__阅读节选__.
# # #

在分片集合之前,必须为集合的数据库启用分片,连接任意一台mongos节点shell,以mongodb01节点为例。
mongo --host mongodb01 --port 27017
创建testdb数据库
use testdb;
为testdb数据库启用分片
sh.enableSharding("testdb")
为order集合设置分片规则
sh.shardCollection("testdb.order", {"_id": "hashed" })
插入1000条数据进行验证:
use testdb
for (i = 1; i <= 1000; i=i+1){
db.order.insert({'price': 1})
}
查看插入的数据量
db.order.find().count()
访问3个分片查看数据量
[root@mongodb01 ~]# mongo --host mongodb01 --port 27019
shard1:PRIMARY> use testdb
switched to db testdb
shard1:PRIMARY> db.order.find().count()
336
[root@mongodb01 ~]# mongo --host mongodb01 --port 27020
shard2:PRIMARY> use testdb
switched to db testdb
shard2:PRIMARY> db.order.find().count()
326
[root@mongodb01 ~]# mongo --host mongodb01 --port 27021
shard3:PRIMARY> use testdb
switched to db testdb
shard3:PRIMARY> db.order.find().count()
338

# # #

__任务要求__.
(1) 根据这段MongoDB分片配置节选,为order集合设置分片规则时使用的是哪个字段,采用什么方式?
(2) 请对照这段MongoDB分片配置节选,判断下列说法是否与原文相符,并引用起决定作用的原文词句:(a) 示例中连接mongos节点shell时以mongodb01节点为例;(b) order集合是按price字段设置分片规则的;(c) 验证时共插入了1000条数据。
(3) 请把这段MongoDB分片配置节选中从"访问3个分片查看数据量"开始、一直到"shard2:PRIMARY> db.order.find().count()"为止的全部内容照原文抄写出来。

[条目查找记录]
# # #

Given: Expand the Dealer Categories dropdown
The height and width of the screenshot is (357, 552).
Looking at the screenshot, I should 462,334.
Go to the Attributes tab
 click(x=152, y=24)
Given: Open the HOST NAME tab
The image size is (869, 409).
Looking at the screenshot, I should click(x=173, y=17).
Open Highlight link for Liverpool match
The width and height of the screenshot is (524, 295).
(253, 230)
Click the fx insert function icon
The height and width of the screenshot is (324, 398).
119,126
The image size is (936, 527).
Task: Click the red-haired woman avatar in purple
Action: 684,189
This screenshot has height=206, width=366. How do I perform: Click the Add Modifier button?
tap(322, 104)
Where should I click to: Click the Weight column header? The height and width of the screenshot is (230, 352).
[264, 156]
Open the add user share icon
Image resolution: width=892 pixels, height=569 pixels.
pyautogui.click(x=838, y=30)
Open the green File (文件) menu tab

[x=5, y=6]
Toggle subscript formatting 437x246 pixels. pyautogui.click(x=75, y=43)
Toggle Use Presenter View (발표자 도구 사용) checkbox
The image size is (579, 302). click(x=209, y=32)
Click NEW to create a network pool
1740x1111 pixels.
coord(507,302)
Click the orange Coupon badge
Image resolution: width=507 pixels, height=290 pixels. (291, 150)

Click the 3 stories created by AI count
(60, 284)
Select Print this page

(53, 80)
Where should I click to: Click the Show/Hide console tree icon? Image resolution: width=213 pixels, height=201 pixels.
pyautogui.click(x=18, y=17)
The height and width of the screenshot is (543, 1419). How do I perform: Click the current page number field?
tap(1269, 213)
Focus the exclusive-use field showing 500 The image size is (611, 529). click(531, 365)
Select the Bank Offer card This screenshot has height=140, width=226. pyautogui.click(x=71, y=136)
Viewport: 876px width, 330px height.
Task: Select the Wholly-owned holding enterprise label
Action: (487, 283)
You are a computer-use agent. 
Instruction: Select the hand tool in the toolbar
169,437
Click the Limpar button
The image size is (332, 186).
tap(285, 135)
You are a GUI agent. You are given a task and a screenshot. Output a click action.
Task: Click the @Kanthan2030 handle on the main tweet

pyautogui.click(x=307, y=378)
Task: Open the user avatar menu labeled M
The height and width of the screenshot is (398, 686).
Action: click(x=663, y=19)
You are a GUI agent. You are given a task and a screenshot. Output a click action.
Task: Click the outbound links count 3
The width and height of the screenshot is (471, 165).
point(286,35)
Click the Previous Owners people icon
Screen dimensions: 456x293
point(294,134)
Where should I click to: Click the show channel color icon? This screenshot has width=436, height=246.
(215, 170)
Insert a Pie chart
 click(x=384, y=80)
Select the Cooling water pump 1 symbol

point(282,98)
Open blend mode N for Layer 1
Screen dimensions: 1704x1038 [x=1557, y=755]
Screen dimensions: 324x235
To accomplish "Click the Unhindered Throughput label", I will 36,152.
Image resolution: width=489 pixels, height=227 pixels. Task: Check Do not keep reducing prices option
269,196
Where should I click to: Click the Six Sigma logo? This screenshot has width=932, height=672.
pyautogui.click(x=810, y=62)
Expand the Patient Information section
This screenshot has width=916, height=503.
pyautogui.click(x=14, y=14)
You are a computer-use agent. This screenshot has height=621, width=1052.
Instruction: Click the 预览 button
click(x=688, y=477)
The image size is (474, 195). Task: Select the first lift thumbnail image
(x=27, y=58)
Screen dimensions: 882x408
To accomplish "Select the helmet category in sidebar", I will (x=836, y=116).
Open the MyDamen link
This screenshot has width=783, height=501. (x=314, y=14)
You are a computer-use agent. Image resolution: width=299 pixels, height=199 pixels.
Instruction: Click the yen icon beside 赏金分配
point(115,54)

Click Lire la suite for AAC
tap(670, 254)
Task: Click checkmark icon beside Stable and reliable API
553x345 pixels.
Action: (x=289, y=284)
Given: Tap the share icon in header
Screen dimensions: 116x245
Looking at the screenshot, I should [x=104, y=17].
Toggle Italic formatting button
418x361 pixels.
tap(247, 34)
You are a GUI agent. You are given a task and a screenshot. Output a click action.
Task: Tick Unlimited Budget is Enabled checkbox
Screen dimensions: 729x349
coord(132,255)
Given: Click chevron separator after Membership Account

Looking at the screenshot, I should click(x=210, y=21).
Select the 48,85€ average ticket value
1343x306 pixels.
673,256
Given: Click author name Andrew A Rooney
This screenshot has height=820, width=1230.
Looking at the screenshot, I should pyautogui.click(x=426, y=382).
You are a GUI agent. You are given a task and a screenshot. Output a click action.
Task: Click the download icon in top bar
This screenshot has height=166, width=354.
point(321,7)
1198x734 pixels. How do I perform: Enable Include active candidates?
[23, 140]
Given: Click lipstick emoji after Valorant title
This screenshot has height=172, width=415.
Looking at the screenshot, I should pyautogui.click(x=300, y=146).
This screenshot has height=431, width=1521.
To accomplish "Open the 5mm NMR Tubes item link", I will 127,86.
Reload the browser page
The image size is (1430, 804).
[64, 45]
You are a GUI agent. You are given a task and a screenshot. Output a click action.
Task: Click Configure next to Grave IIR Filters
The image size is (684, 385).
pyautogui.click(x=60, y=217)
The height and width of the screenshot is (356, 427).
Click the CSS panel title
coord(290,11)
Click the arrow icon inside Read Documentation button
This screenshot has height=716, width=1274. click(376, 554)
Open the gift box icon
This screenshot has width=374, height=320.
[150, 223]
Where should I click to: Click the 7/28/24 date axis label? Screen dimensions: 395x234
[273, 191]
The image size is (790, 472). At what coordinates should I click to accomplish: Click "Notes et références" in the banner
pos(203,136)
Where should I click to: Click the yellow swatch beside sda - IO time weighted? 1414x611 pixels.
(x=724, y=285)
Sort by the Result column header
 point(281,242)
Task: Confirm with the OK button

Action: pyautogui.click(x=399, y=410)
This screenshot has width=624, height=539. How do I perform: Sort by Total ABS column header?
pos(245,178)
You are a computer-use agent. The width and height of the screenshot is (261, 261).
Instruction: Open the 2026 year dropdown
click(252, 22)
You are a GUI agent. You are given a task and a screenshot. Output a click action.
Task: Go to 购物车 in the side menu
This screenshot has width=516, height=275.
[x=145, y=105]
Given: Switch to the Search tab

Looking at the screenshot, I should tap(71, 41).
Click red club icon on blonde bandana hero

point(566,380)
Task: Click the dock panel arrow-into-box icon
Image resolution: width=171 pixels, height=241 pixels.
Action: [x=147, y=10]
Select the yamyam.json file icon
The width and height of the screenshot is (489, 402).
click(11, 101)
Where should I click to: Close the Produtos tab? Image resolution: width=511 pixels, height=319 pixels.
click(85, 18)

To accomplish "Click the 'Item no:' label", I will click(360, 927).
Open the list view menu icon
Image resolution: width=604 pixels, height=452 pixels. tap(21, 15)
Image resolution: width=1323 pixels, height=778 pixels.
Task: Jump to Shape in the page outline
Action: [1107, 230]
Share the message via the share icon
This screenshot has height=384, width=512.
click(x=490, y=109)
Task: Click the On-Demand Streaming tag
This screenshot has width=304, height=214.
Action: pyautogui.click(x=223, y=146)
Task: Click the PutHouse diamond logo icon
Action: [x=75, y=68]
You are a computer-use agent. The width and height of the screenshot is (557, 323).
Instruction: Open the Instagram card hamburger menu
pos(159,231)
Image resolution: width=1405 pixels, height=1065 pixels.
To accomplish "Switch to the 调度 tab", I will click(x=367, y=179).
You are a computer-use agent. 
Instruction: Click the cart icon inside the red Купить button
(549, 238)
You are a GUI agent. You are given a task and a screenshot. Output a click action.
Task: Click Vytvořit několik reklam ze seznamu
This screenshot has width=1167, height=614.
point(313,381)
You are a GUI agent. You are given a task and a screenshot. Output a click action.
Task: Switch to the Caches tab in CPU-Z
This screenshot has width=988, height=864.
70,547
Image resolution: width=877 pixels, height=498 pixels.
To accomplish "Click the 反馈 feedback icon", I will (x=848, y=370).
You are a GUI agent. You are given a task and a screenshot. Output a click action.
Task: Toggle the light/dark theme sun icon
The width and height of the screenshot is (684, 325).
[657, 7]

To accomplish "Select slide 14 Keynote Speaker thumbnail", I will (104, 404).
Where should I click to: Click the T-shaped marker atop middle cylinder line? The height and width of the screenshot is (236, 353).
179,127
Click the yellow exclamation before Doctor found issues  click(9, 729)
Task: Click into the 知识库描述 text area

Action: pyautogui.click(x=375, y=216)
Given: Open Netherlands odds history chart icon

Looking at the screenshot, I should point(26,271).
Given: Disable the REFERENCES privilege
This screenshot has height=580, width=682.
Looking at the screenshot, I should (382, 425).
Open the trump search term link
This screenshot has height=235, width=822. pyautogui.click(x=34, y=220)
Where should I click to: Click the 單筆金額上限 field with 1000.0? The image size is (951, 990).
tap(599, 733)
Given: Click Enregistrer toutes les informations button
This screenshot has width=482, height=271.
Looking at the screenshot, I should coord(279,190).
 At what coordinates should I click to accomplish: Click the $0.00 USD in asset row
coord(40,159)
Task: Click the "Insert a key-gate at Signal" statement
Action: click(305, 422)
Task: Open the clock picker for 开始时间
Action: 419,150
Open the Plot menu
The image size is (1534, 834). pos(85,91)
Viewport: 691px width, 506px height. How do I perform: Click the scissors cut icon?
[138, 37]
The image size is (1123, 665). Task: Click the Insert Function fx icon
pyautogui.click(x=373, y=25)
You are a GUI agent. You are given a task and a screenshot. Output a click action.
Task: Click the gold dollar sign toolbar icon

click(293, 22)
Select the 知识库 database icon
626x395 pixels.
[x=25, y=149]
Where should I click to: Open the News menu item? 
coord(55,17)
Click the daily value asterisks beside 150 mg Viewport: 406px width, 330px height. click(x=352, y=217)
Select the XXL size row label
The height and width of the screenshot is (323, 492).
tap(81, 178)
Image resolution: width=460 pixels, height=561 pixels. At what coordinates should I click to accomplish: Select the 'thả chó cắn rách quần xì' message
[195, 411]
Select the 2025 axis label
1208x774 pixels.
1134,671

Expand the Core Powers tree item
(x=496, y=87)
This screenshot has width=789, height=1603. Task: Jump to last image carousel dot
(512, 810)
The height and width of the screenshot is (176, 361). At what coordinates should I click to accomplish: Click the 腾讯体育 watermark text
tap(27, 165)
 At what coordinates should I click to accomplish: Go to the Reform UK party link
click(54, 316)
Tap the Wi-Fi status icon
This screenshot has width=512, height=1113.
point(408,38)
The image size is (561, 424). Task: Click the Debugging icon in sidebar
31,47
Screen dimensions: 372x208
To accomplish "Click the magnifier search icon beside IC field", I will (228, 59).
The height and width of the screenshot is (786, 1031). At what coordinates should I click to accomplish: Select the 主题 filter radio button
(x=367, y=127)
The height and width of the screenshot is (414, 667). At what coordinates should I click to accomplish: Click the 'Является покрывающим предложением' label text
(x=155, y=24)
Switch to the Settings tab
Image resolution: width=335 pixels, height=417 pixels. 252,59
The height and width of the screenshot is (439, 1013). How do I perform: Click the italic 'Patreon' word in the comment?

# # #

__各题解答__.
(1) 使用"_id"字段,采用哈希(hashed)方式。

(2)
(a) 是。原文:"连接任意一台mongos节点shell,以mongodb01节点为例"。
(b) 否。原文:"sh.shardCollection("testdb.order", {"_id": "hashed" })"。
(c) 是。原文:"插入1000条数据进行验证"。

(3)
访问3个分片查看数据量
[root@mongodb01 ~]# mongo --host mongodb01 --port 27019
shard1:PRIMARY> use testdb
switched to db testdb
shard1:PRIMARY> db.order.find().count()
336
[root@mongodb01 ~]# mongo --host mongodb01 --port 27020
shard2:PRIMARY> use testdb
switched to db testdb
shard2:PRIMARY> db.order.find().count()